EXERCISE PROMPT:
The entries that follow need to be printed exactly as they are, minus any pictures.

RECORDS FOR THE TASK:
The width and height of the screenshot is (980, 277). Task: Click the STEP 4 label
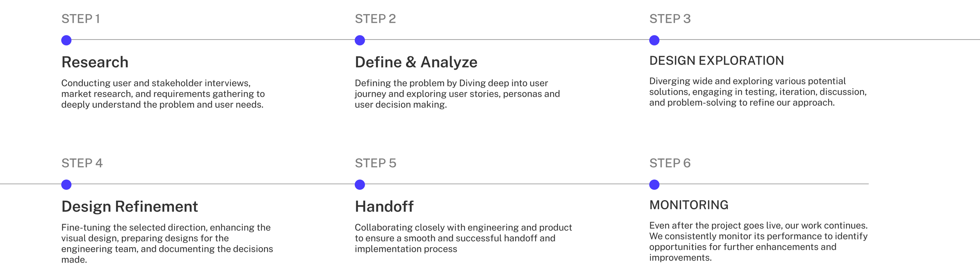tap(82, 163)
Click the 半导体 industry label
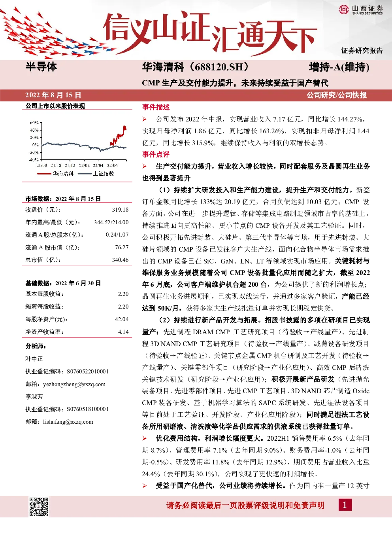Screen dimensions: 392x555 pos(41,67)
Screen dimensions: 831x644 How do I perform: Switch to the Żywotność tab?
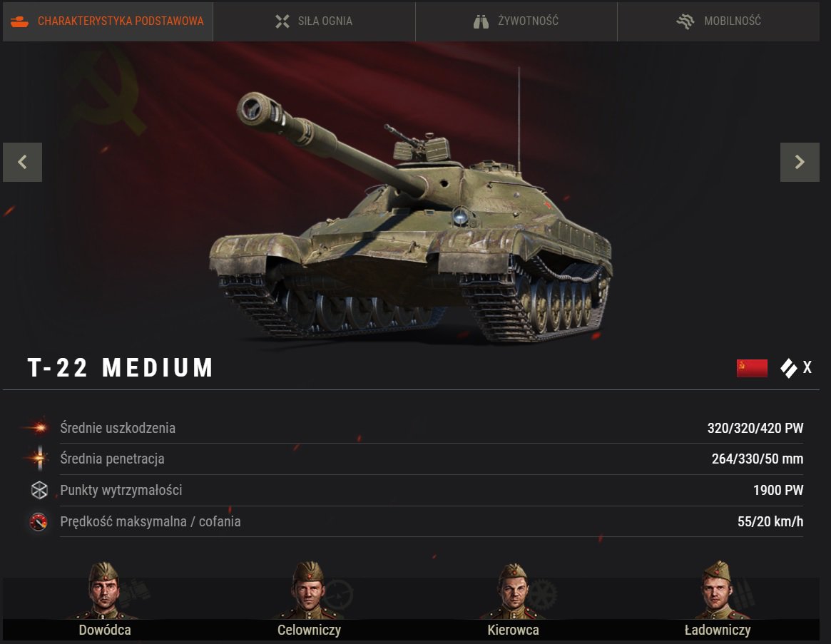coord(516,21)
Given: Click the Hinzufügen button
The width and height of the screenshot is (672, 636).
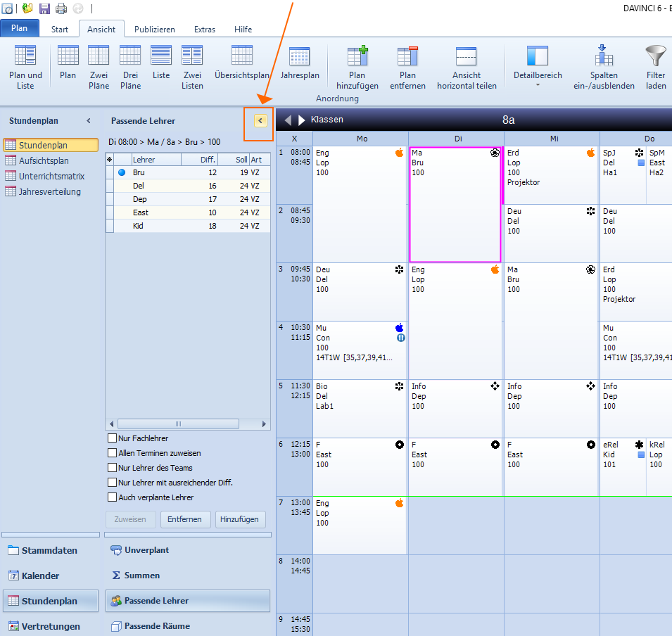Looking at the screenshot, I should click(x=239, y=519).
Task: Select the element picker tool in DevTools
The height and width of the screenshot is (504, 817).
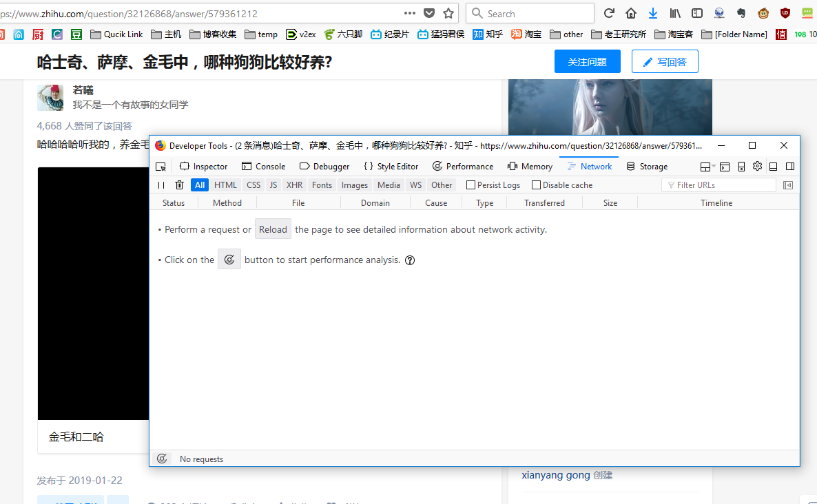Action: (x=161, y=166)
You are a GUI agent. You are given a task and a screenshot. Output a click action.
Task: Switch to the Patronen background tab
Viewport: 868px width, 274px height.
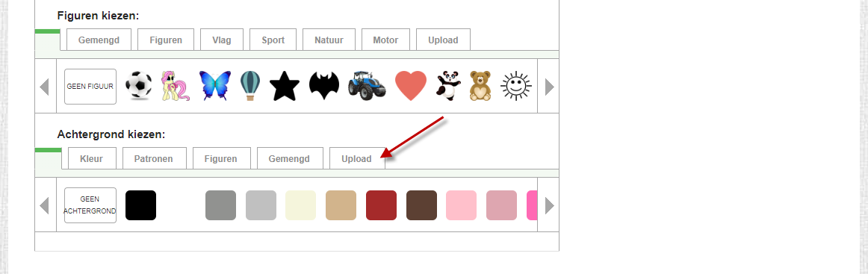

SOLUTION FOR THIS EXERCISE:
The width and height of the screenshot is (980, 277). Task: Click the STEP 4 label
tap(82, 163)
Click the 半导体 industry label
Screen dimensions: 392x555 pos(41,67)
Screen dimensions: 831x644 How do I perform: Switch to the Żywotność tab?
coord(516,21)
Given: Click the Hinzufügen button
The width and height of the screenshot is (672, 636).
Looking at the screenshot, I should click(x=239, y=519).
Task: Select the element picker tool in DevTools
The height and width of the screenshot is (504, 817).
Action: (x=161, y=166)
You are a GUI agent. You are given a task and a screenshot. Output a click action.
Task: Switch to the Patronen background tab
Viewport: 868px width, 274px height.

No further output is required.